Let me clarify this: old New England trees scare me. There is something I find to be undeniably sinister about them. I see them as both cheerless and deadly. Tree worship is neither difficult to understand nor is it implausible to me.
I can see elder gods and ancient spirits in the twisted branches and gnarled trunks of apple trees, in the swaying, whip-like branches of the weeping willows, and in the long, drooping boughs of evergreens.

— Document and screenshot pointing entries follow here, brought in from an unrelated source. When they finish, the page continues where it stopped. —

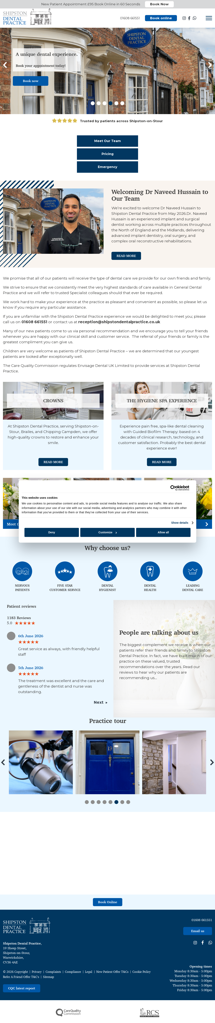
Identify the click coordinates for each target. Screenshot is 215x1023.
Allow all (163, 532)
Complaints (53, 972)
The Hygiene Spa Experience (162, 401)
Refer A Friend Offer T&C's (21, 977)
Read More (126, 256)
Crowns (53, 401)
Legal (88, 972)
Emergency (107, 167)
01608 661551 (202, 920)
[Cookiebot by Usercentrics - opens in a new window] (172, 488)
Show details (179, 522)
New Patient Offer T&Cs (112, 972)
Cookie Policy (141, 972)
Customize (107, 532)
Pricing (108, 154)
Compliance (73, 972)
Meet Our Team (107, 141)
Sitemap (48, 977)
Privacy (37, 972)
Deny (51, 532)
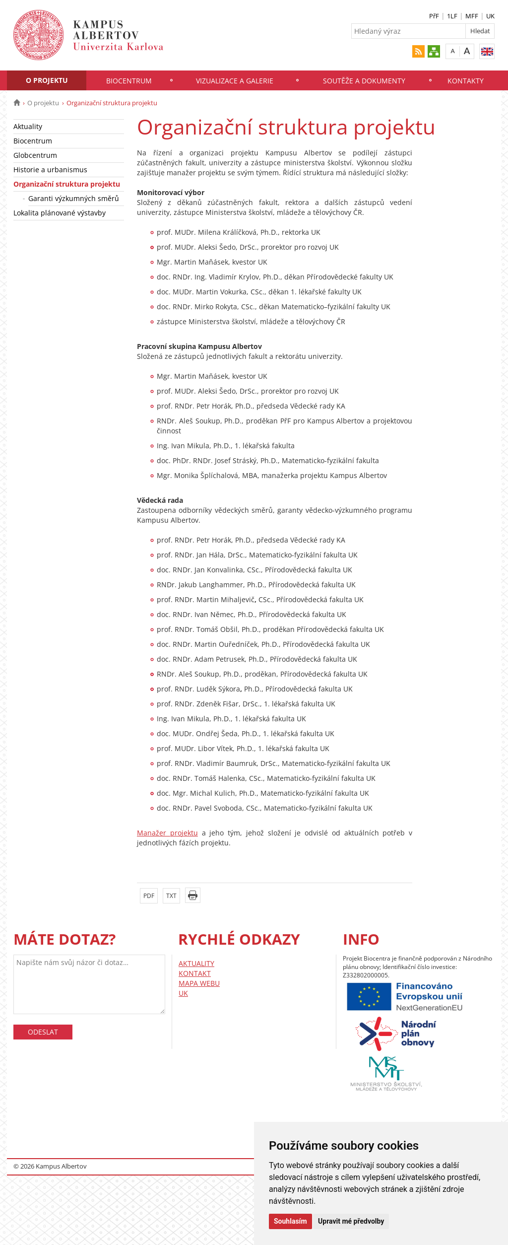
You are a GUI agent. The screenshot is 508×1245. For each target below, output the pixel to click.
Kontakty (465, 80)
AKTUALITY (196, 963)
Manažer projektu (167, 832)
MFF (471, 15)
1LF (452, 15)
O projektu (47, 80)
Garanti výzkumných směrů (73, 198)
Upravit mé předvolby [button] (351, 1221)
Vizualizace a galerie (234, 80)
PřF (434, 15)
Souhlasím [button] (290, 1221)
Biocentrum (129, 80)
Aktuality (27, 126)
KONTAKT (195, 973)
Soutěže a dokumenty (364, 80)
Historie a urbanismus (50, 169)
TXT (171, 896)
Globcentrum (35, 155)
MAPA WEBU (199, 983)
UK (490, 15)
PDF (148, 896)
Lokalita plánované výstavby (59, 212)
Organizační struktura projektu (66, 184)
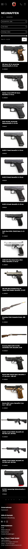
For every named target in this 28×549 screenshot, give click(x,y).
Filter (24, 39)
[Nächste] (22, 500)
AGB (2, 528)
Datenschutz (5, 532)
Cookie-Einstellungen (7, 534)
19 (19, 499)
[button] (2, 4)
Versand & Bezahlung (7, 518)
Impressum (4, 510)
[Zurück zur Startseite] (14, 4)
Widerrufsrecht (5, 530)
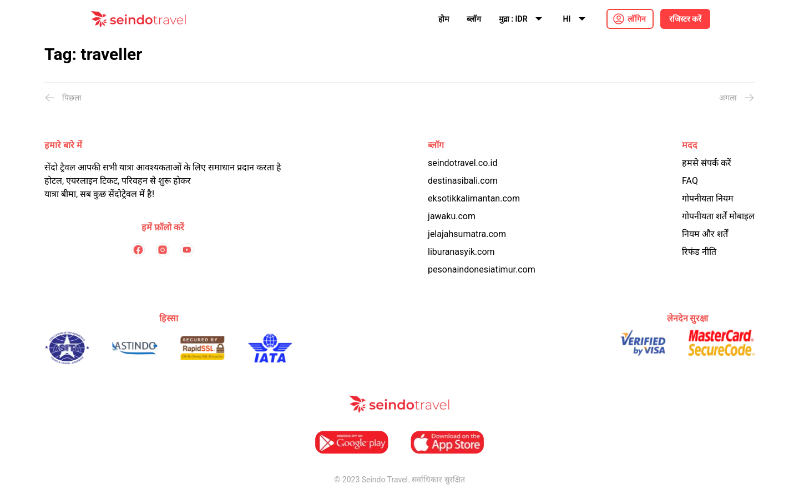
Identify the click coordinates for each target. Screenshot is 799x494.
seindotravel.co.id (462, 163)
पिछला (63, 97)
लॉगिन (637, 18)
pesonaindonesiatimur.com (481, 269)
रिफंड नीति (699, 251)
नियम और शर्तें (705, 234)
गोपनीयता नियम (708, 198)
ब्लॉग (474, 18)
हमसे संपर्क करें (706, 163)
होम (443, 18)
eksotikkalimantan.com (474, 198)
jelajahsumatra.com (467, 234)
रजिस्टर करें (685, 18)
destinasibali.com (463, 180)
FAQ (690, 180)
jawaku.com (452, 216)
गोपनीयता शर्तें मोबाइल (718, 216)
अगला (737, 97)
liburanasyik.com (461, 251)
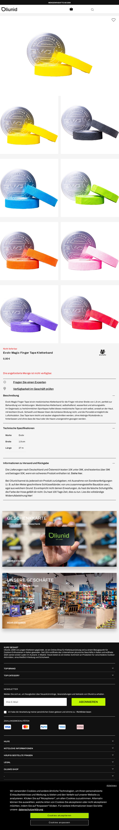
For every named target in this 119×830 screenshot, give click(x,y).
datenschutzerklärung (31, 809)
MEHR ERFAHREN (16, 561)
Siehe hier (76, 473)
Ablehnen (112, 786)
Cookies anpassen (59, 822)
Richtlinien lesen (84, 712)
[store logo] (31, 9)
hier (30, 495)
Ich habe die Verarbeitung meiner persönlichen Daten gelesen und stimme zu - (49, 712)
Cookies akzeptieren (59, 815)
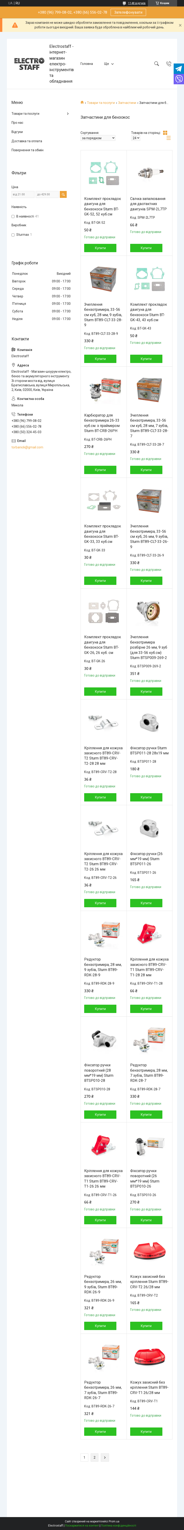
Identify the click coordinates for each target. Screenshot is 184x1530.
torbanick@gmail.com (27, 447)
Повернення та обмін (27, 150)
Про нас (17, 122)
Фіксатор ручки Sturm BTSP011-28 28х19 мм (149, 750)
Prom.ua (114, 1521)
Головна (86, 64)
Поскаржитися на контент (82, 1525)
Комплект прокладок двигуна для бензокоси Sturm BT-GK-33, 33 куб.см (102, 534)
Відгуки (17, 132)
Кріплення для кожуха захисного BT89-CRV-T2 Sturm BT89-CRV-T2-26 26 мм (103, 861)
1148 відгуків (137, 3)
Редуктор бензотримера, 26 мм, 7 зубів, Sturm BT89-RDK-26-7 (103, 1390)
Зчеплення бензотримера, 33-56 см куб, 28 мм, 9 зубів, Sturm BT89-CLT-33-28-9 (103, 314)
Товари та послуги (101, 103)
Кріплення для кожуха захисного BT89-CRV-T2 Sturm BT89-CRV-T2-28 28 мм (103, 756)
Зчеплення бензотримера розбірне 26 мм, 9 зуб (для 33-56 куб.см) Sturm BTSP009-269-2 (148, 647)
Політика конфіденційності (118, 1525)
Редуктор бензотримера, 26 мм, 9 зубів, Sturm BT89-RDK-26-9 (103, 1284)
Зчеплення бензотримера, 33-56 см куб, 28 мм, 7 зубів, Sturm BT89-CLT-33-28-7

These trees are waiting for me to commit some sacrilege, to forget to show obeisance or to commit some other transgression – real or imagined.
When people speak to me of their fondness for nature, of the desire they have to go hiking or camping, I can only nod politely while I hide my own shrieking horror. I know that the trees are waiting for me to stroll carelessly near them, or to fall asleep close to their roots.
Yes, I say, the reason I wish to remain out of the woods is to avoid bears and mountain lions.
But the truth is simpler and rooted in a far more primal seat.
I know the old gods are in the trees, and they wait, as they wait for everything – patiently, and with the sure, terrifying knowledge that they will outlast me.
When I write my stories and work on my scenes, I tap into this fear. I use it to propel myself along lines of thought I would much rather not travel, and I hope I use it well enough to frighten my readers.